The decision of the panel was read by Judge David Lee, who ordered that the rape and kidnapping charges against Grimes be dismissed and that the wrongfully convicted man’s name be removed from North Carolina’s registry of sex offenders. In proclaiming Grimes’ new found freedom, Lee expressed the gravity of the decision on the former prisoner’s life. “Free at last. Free at last. Thank God Almighty. Thank Jehovah, Willie Grimes is free at last!”

District Attorney Jay Gaither did not contest the ruling.

Grimes was represented by The North Carolina Center on Actual Innocence Director Christina Mumma during the proceeding. Mumma praised her clients’ determination and persistence and, at one time, his refusal to leave prison if it meant being labeled something that he was not—a rapist.

Mumma hopes that the overturned conviction can help Grimes regain something that will be difficult to restore—trust in the legal system that labeled him as a criminal and took 24 years of his life and freedom. “It is our hope that through this review process Willie Grimes can overturn his injured faith in the judicial system as well.”

Now 66-years-old, Grimes was convicted of and served time for the 1987 rape of a 69-year-old woman in Hickory, North Carolina. In 1988, a jury found Grimes guilty of two counts of first-degree rape and one count of second-degree kidnapping. Along with the verdict, Grimes was handed a life sentence in prison. He was released on parole in May after spending nearly a quarter century in jail for a crime for which he is innocent.
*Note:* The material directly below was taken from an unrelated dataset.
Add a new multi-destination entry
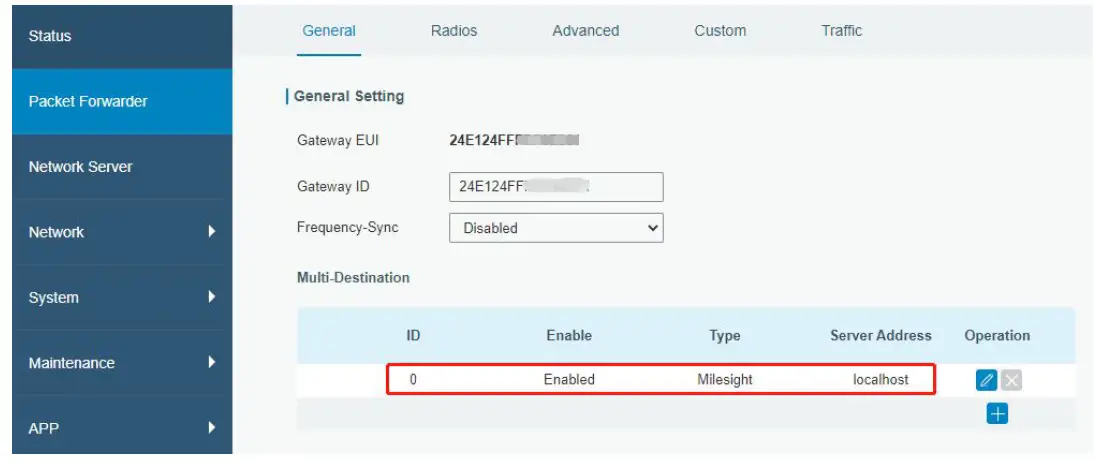 click(x=996, y=414)
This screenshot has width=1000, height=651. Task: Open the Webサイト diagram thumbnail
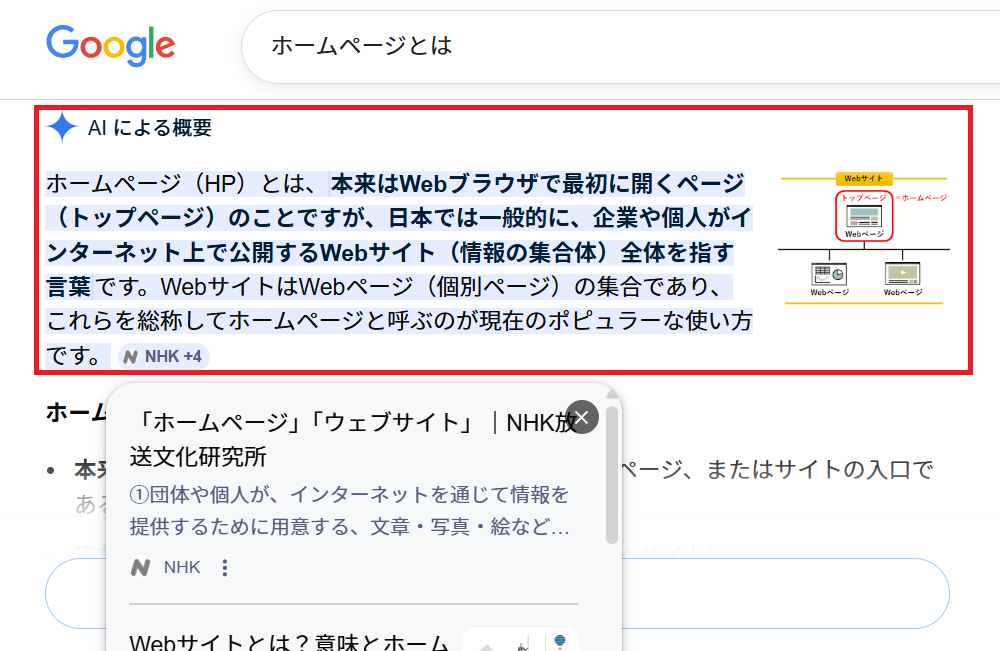pyautogui.click(x=864, y=238)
Judge Arnold Fox, a member of the three-judge panel that overturned Grimes’ conviction, noted the important change in the state’s legal system that afforded a review of the wrongfully convicted man’s case. Fox said of the creation of the North Carolina Innocence Inquiry Commission and the North Carolina Center on Actual Innocence , “This is perhaps one of the best changes in the judicial system in North Carolina in the last 100 years.”